For this exercise, return all the data word for word, with images left out.

━━━ Supplied entries ━━━

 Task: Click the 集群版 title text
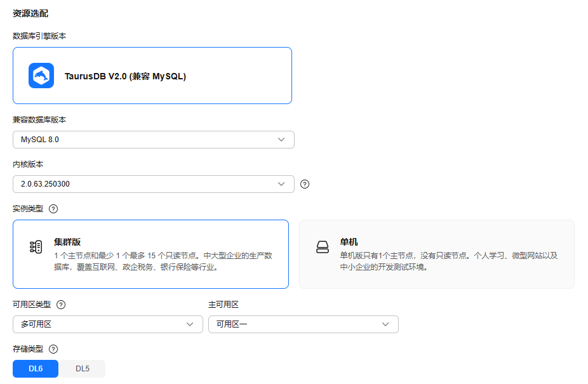click(67, 242)
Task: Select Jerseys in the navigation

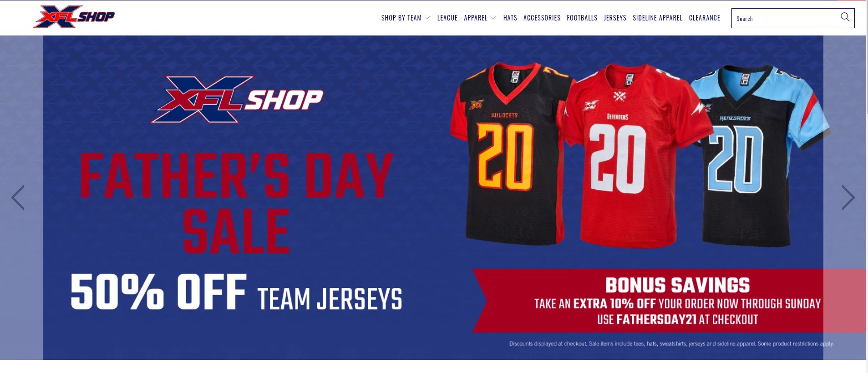Action: pos(615,18)
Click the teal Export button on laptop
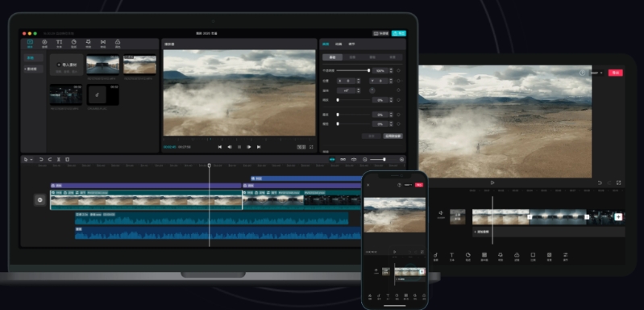This screenshot has height=310, width=644. [x=398, y=33]
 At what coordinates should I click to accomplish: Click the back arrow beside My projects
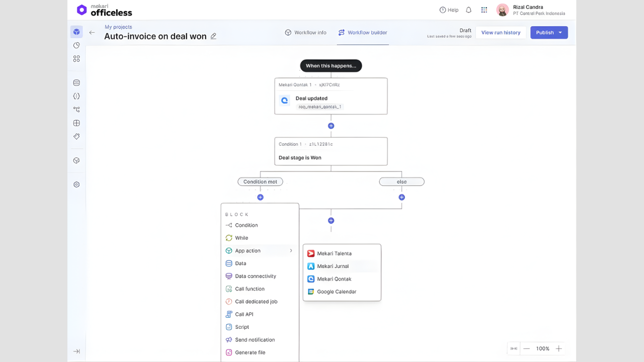coord(92,33)
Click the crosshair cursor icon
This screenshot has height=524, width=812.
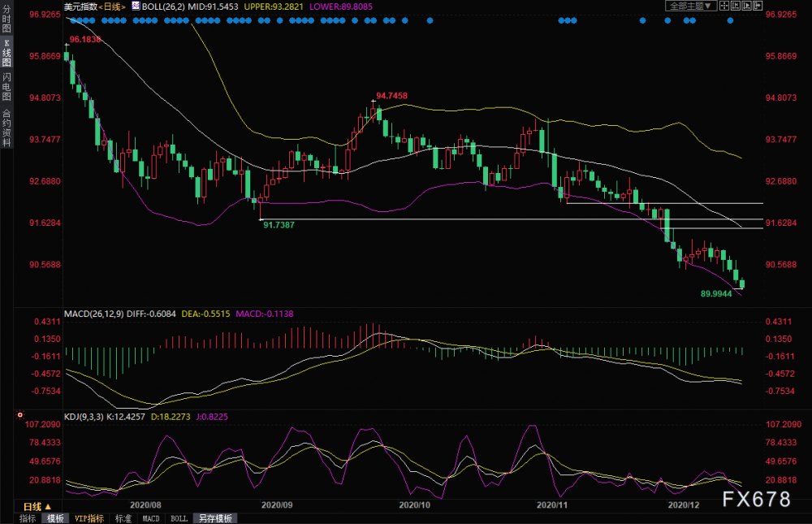click(724, 6)
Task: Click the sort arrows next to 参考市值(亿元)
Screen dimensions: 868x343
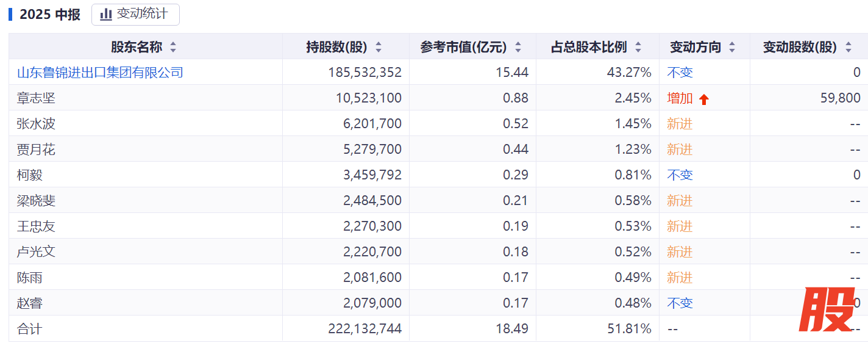Action: coord(518,47)
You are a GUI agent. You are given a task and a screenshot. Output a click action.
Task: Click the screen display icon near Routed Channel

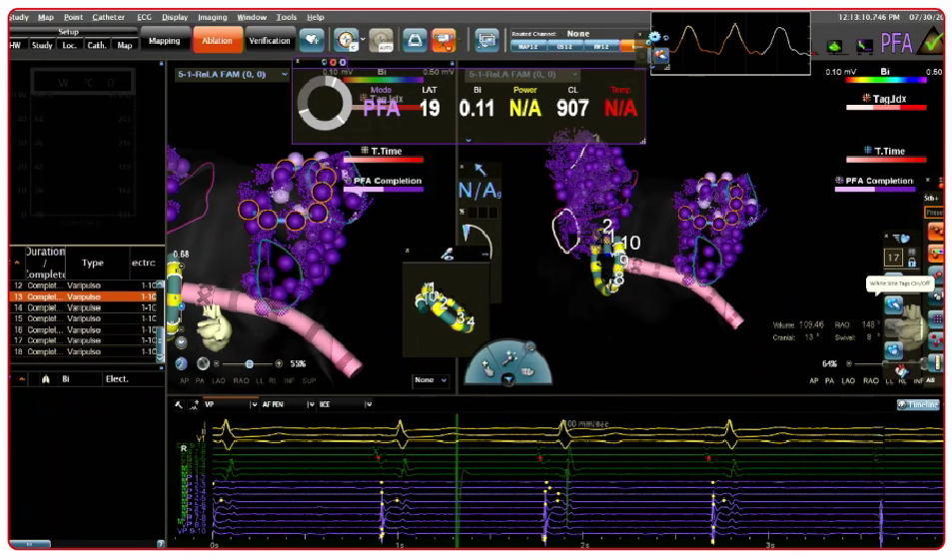coord(486,40)
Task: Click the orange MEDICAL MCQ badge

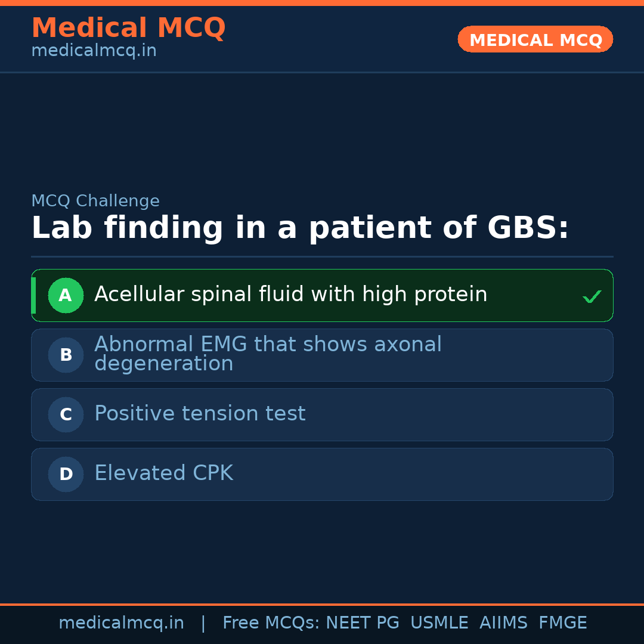Action: coord(535,39)
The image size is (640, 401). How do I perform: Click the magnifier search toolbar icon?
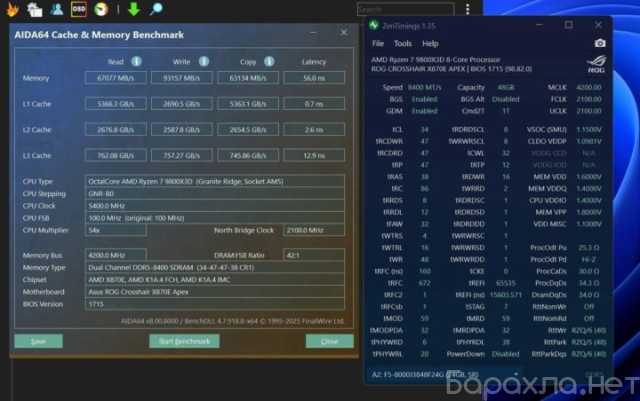pos(156,11)
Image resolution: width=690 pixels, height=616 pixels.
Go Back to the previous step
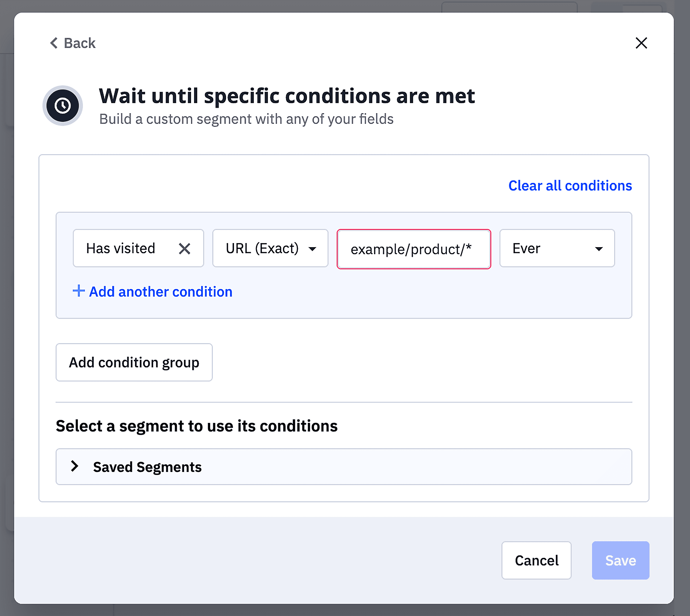click(80, 43)
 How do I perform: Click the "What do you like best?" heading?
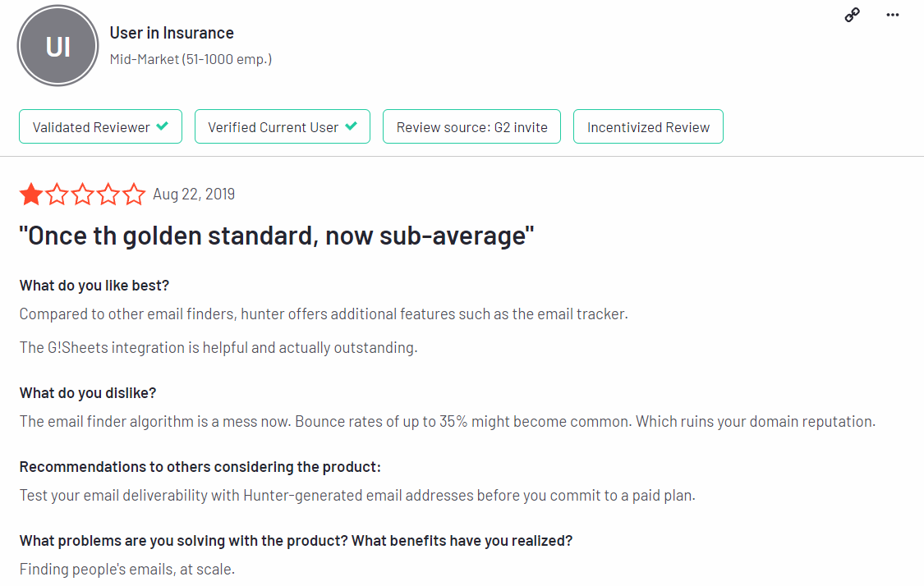[x=94, y=286]
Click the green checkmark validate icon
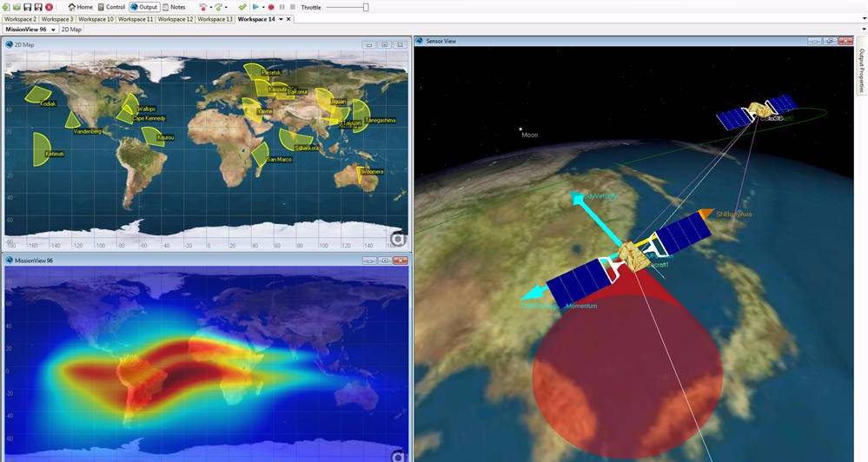The width and height of the screenshot is (868, 462). tap(242, 7)
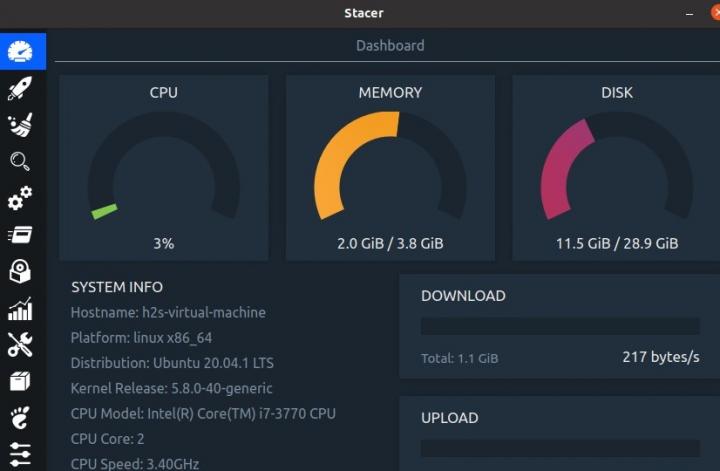The width and height of the screenshot is (720, 471).
Task: Open the Dashboard page from the sidebar
Action: click(20, 52)
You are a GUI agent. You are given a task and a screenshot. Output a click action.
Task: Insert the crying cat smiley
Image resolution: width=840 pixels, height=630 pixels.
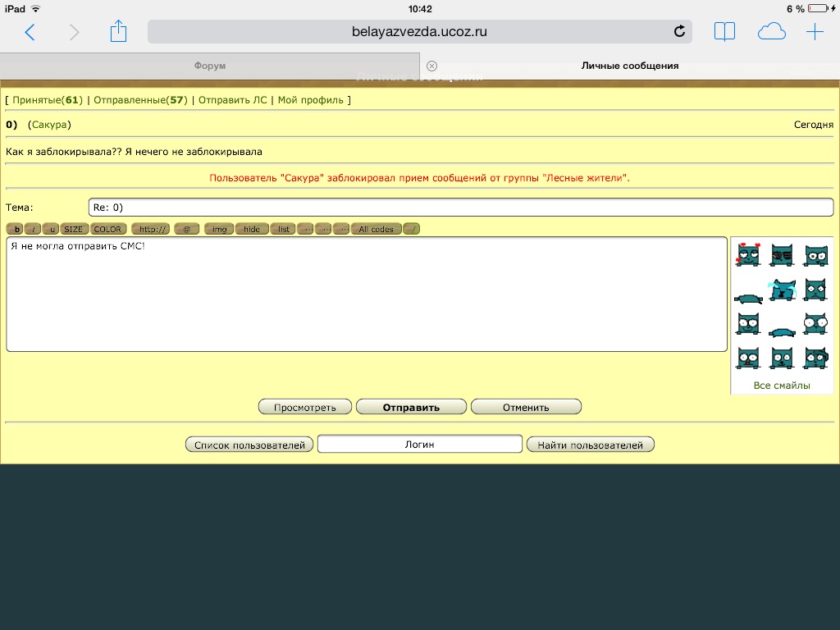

━━━

### Answer section
 Task: Click the 集群版 title text
click(67, 242)
Task: Select Jerseys in the navigation

Action: pos(615,18)
Click the teal Export button on laptop
This screenshot has height=310, width=644. [x=398, y=33]
 At what coordinates should I click to accomplish: Click the back arrow beside My projects
coord(92,33)
Click the crosshair cursor icon
This screenshot has height=524, width=812.
click(724, 6)
Task: Click the sort arrows next to 参考市值(亿元)
Screen dimensions: 868x343
Action: coord(518,47)
You are a GUI agent. You are given a task and a screenshot. Output a click action.
Task: Click the screen display icon near Routed Channel

coord(486,40)
Task: Click the orange MEDICAL MCQ badge

Action: coord(535,39)
The image size is (640, 401). How do I perform: Click the magnifier search toolbar icon?
pos(156,11)
Image resolution: width=690 pixels, height=616 pixels.
Go Back to the previous step
click(80, 43)
 How do I perform: Click the "What do you like best?" heading?
[x=94, y=286]
Click the green checkmark validate icon
The width and height of the screenshot is (868, 462). tap(242, 7)
The width and height of the screenshot is (720, 471).
Task: Open the Dashboard page from the sidebar
Action: click(20, 52)
You are a GUI agent. You are given a task and a screenshot. Output a click action.
Task: Insert the crying cat smiley
Image resolution: width=840 pixels, height=630 pixels.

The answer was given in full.